He talked about the limits of "bag of words" model. We need to get a more abstract conceptual representation. We can use external knowledge sources (like Word Net? and Wikipedia.) Word Net is limited as it doesn't cover named entities. He talked about how they take advantage of Wikipedia to get a "bag of concepts" methods. He talked about "wikifying" documents; not sure what that is. The BOW however works better than the BOC approach so they tried combined them.

He talked about the Sunflower system that they have developed which is more concept centres. To evaluate interactive algorithms you need to study users differently as you need to look at what they do in their environment and over time.

Jody Palmer, Opportunities for Content Analytics

Palmer is at Open Text and talked about what can be done and challenges with analytics. Content Analytics is the purposeful analysis of content. There are all sorts of business needs from policy automation, customer service, search support to criminal tracking and so on. He talked about what analysis is and then what content is. Open Text can pull content from calendars, chat, bug postings, discussions and so on. Some of the things they do are concept extraction, entity extraction. He talked about "crisp rules" based on metadata that the user can edit.

They provide faceted search over concepts, entities and tone. They support companies like Evolve24 that provide sentiment analysis to other companies about events and products.

Categorization drives a lot of other stuff. It can help automate records management. It can act on legacy data. Categorization is important as the volume of data is too large to categorize manually.
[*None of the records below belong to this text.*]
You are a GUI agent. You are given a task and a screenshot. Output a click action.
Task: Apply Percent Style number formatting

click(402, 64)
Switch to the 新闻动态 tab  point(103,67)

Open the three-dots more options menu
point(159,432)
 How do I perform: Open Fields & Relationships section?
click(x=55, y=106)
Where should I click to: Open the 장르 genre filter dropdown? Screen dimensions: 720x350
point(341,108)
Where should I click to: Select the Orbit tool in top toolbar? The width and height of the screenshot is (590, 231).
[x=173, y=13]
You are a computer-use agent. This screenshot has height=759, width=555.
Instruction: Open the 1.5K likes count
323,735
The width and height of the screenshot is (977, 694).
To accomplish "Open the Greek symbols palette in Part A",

It sounds like Open Text provides a complete document management and analytics environment. They have customers with documents with legal implications, operational implications and lots of legacy content.

The opportunities include:

  • Encouraging and automating metatdata tagging at content upload.
  • Importance of video and voice
  • What to do about short texts (photo captions, tweets ...)
  • Dealing with multimedia context (caption that only makes sense with image)

The opportunities boil down to:

  • Finding - tagging, facets, relevance, recommendations
  • Understanding - sentiment, synopses, pattern and trend analysis
  • Controlling - categorizing, policy driven actions, governance requirements, and records management

Characteristics for success

  • Volume - analytics only make sense because of volume.
  • Defensibility - understandable and appropriately controlled by the user

There was an interesting discussion of e-discovery system and the value of false positives vs false negatives. I followed up with a question about whether ethics are being built in. Palmer talked about how legal issues do make a difference and they are often based on ethical positions.

The future of content analytics is that '''content grows, content lasts." There is opportunity around understanding and legal requirments to manage.

I asked Palmer at lunch if anyone has published about the history of Open Text and he mentioned a book that was published on the first 10 years. We talked a bit about what has happened to PAT and Lector. We also talked about Open Text and web searching.

Stan Matwin: Big [Text] Data - Does It Make Knowledge Obsolete

Matwin's question is around the relationship between knowledge and data. How does Machine Learning learn knowledge from data, if at all. Is it possible to incorporate knowledge in machine learning. He has shown that incorporated knowledge can reduce examples needed to train an ML.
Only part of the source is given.